Supreme Court of Missouri, Division Two
Feb 21, 1940
137 S.W.2d 471 (Mo. 1940)

Opinion

February 21, 1940.

1. BANKRUPTCY: Moral Obligation. The discharge of the debtor in bankruptcy merely releases the debtor of his legal obligation to pay.

The moral obligation to pay remains, and furnishes a sufficient consideration in law for a new promise to pay.

The new promise may be oral or written, and the action is not on the original note but on the new promise.

2. BANKRUPTCY: Promise to Pay. In an action on a note more than twenty years after its date, the evidence set out is sufficient for the jury to find an express, positive and unconditional promise on the part of the maker to pay the note sued on.

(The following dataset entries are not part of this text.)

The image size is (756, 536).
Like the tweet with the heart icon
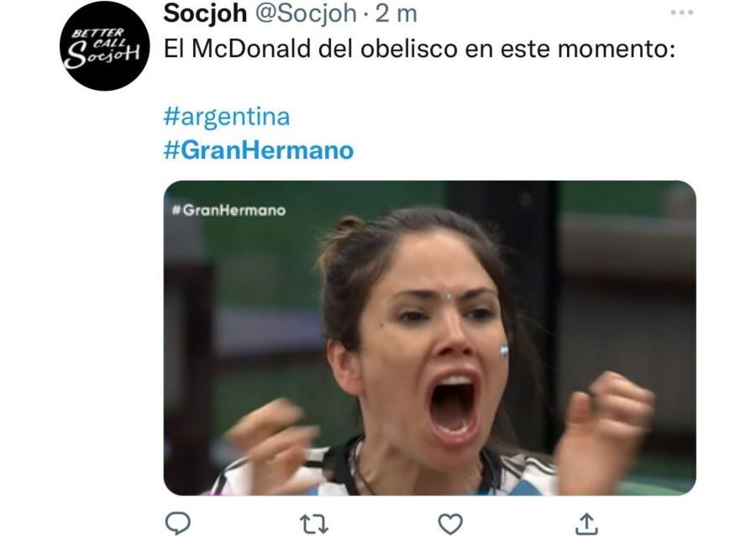[x=450, y=524]
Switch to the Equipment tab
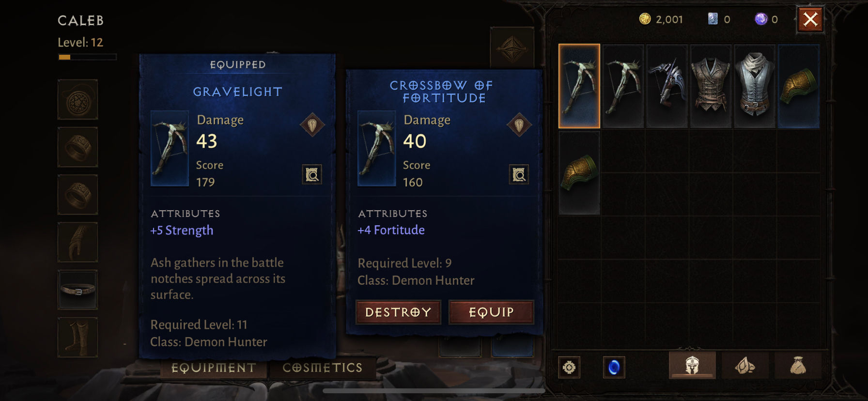This screenshot has height=401, width=868. click(x=214, y=368)
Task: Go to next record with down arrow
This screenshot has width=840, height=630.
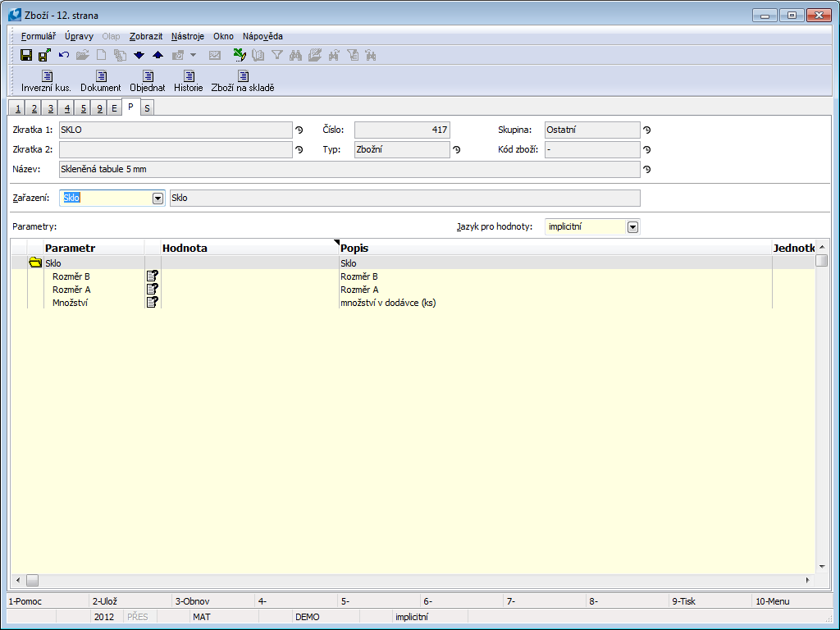Action: coord(139,55)
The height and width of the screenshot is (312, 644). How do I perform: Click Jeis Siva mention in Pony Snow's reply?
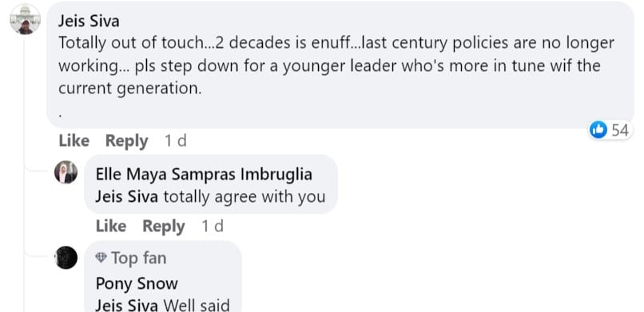coord(126,306)
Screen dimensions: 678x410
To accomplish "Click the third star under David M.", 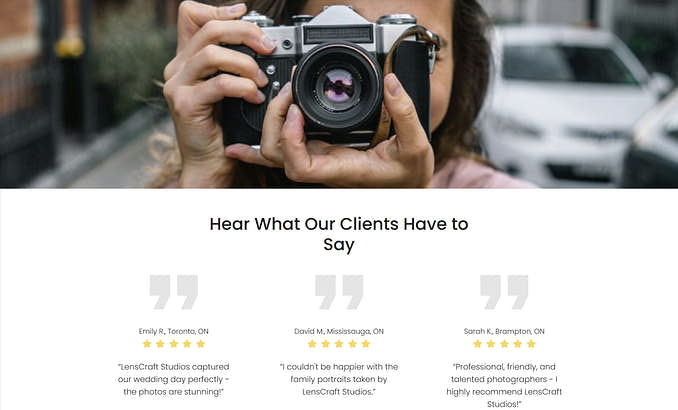I will (x=339, y=344).
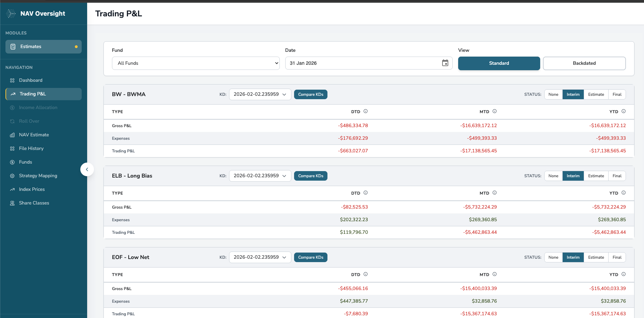The height and width of the screenshot is (318, 644).
Task: Set EOF - Low Net status to None
Action: click(553, 257)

3. STATUTE OF LIMITATIONS: Note Barred. Where a note was barred by the Statutes of Limitation, endorsements of payments thereafter made do not revive the note unless such endorsements are made at the direction of, or with the knowledge and consent of, the debtor.

4. ACTION ON NOTE: Interest. In a suit on a note an erroneous instruction in regard to interest was not prejudicial where the jury did not award any interest in their verdict.

5. APPEAL AND ERROR: Assignments Too General. Where appellant states that "an instruction which comments on the evidence and amounts to a directed verdict is erroneous," such assignment is too general to preserve anything for review.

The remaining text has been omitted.